Я ему прислал сценарий, он мне его утвердил. И все. Начал я «Русский вопрос», диверсия Большакова не состоялась.

И вот делаю я пробы «Русского вопроса», и как раз в это время и прошел суд чести над Роскиным и Клюевой.

Однажды вечером вся съемочная группа была в павильоне, снимали кого‑то из актеров, а второй режиссер мой – Викторов‑Алексеев – поехал на общегородское собрание кинематографистов, посвященное как раз организации суда чести. Приезжает оттуда часов в десять, входит в павильон зеленый, отзывает меня тихо в сторону и говорит:

– Михаил Ильич, только что выступал Большаков, объявил состав суда чести. Там будет Козлов, профессор, Пудовкин, еще кто‑то судьями, а первое дело будут разбирать ваше – дело о низкопоклонских письмах Михаила Ромма к белоэмигранту Михаилу Чехову. А вторым делом будет дело какого‑то оператора, который выменял у пленного немца золотое кольцо на буханку хлеба. Я говорю: – Не может быть!

– Да нет, говорит, я сам слышал: дело о низкопоклонском письме Михаила Ромма к белоэмигранту Михаилу Чехову.

Это знаменитый актер Михаил Александрович Чехов, действительно эмигрировавший году в двадцать девятом или тридцатом, когда был расформирован Второй МХАТ. Он уехал за границу, остался там и работал в Голливуде.

Году в сорок пятом действительно состоялась своеобразная переписка. Он написал нам письмо по случаю показа в Америке первой серии «Ивана Грозного», критиковал метод работы Эйзенштейна с актером и писал, что, дорогие друзья, мы ждем именно от вас настоящего искусства, здесь у нас капитализм, одни торгаши и т. д. и т. п., а вот эта картина – и прочее, прочее – она нам очень не понравилась.

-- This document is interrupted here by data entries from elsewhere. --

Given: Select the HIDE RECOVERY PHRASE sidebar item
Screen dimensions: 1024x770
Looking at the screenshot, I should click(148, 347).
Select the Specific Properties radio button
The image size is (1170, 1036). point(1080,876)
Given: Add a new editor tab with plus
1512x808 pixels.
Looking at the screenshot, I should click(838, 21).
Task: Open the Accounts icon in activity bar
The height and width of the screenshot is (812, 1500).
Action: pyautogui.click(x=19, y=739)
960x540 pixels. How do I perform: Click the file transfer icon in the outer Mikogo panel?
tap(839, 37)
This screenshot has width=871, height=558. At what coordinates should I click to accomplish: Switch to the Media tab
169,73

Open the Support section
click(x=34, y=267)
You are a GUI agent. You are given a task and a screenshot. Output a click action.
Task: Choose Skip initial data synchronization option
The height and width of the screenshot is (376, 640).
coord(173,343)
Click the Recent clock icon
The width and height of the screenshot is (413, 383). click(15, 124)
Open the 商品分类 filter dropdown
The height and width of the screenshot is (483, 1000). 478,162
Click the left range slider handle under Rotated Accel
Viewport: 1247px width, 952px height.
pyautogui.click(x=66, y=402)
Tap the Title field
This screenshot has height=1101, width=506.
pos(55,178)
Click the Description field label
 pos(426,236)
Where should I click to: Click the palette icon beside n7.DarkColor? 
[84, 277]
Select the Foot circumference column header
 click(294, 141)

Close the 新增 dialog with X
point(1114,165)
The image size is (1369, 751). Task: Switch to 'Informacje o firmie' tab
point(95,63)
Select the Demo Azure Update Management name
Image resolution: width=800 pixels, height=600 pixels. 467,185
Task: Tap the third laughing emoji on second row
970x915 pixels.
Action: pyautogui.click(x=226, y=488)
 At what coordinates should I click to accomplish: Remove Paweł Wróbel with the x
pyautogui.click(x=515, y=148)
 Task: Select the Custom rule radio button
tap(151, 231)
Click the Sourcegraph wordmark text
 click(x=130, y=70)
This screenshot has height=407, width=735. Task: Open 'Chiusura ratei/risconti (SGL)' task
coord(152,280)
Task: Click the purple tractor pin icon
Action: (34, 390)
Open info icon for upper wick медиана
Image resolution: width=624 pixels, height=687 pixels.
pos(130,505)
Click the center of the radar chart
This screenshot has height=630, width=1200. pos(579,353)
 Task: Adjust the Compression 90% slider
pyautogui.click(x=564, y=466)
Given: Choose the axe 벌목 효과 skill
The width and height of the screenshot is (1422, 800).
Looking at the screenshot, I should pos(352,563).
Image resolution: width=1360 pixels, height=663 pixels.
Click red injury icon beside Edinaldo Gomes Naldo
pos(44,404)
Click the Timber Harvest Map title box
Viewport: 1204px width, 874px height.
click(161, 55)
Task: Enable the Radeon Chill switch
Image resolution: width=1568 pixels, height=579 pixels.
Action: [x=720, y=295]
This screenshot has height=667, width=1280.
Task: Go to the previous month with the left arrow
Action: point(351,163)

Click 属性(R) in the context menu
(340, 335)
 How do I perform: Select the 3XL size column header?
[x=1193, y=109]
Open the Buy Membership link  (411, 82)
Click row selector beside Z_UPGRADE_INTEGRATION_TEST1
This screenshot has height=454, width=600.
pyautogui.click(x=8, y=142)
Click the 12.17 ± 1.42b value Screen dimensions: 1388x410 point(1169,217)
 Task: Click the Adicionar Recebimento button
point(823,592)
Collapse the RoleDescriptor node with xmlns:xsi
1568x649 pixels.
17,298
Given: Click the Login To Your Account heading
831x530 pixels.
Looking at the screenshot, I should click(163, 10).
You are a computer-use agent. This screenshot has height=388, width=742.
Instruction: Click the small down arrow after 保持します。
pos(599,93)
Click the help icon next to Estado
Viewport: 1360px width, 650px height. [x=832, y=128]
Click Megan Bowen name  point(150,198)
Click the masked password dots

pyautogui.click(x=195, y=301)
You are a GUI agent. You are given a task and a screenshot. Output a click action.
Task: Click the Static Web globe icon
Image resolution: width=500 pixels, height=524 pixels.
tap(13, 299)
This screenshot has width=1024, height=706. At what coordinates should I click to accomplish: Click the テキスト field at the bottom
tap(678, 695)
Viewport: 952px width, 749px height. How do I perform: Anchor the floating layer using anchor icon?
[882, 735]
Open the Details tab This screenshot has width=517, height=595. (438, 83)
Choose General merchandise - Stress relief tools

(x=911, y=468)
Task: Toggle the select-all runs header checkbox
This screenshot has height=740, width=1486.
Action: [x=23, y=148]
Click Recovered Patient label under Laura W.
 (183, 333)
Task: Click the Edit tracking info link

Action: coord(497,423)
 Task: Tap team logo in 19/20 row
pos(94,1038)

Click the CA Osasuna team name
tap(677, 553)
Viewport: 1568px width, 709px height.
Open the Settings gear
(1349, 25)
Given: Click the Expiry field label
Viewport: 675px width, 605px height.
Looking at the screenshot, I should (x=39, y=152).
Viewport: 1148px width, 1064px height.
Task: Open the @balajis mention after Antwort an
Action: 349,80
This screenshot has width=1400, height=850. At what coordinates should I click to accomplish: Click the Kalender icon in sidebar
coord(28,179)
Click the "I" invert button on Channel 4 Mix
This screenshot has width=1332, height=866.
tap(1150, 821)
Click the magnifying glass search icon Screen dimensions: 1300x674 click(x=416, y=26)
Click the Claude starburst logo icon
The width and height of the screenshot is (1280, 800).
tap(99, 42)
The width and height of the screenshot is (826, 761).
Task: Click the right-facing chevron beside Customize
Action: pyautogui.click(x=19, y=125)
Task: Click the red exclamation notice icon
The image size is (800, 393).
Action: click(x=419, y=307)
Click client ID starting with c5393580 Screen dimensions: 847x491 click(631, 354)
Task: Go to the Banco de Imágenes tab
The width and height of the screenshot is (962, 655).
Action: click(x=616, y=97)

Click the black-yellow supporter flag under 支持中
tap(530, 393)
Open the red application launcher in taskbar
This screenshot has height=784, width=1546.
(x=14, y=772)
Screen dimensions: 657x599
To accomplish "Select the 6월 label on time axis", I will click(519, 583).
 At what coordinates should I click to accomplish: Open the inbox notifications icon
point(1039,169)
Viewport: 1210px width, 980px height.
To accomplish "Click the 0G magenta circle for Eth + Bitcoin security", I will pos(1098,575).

Письмо Чехова было опубликовано в журнале ВОКСа. Такой был «Бюллетень ВОКСа». И вскорости позвонил мне Кеменов, председатель тогдашний ВОКСа, и сказал, что вот, Михаил Ильич, надо ответить Чехову. Мы посоветовались с Эйзенштейном, он просил, чтобы на это письмо, на критику «Ивана Грозного», ответили бы вы. И кстати, неплохо было бы в конце письма, так сказать, намекнуть Чехову, что неплохо бы ему вернуться домой, что мы его ждем или что‑то в этом роде, потому что он сейчас оказал нам большие услуги во время войны. Вообще, он хочет вернуться, как Вертинский, как Куприн и другие, вот хорошо было бы намекнуть, что мы его примем, так вежливо написать ему. И поскольку он там обращается «дорогие друзья», и к нему надо обратиться «дорогой Михаил Александрович».

Я говорю:

– Ну почему же именно я?

– Да вот так вот, Сергей Михайлович просил. Назавтра позвонил мне Пудовкин, тоже присоединился к этой просьбе. Я справился у Эйзенштейна, Эйзенштейн подтвердил, что он просит меня написать это письмо. Я действительно написал его, причем позвонил Кеменову и сказал, что вот там вся теоретическая часть, критика, ответ на критику, – это все я беру на себя, а вот заключительные фразы, дипломатические, с приглашением, – я написал ряд вариантов, потому что не очень знаю, как же это, в общем, нужно писать, как это пишутся такие вещи, поэтому я там написал и что мы все вас ждем, и не забыли, с одной стороны, с другой стороны – еще какие‑то слова, – вы выберите лучший вариант и отправьте.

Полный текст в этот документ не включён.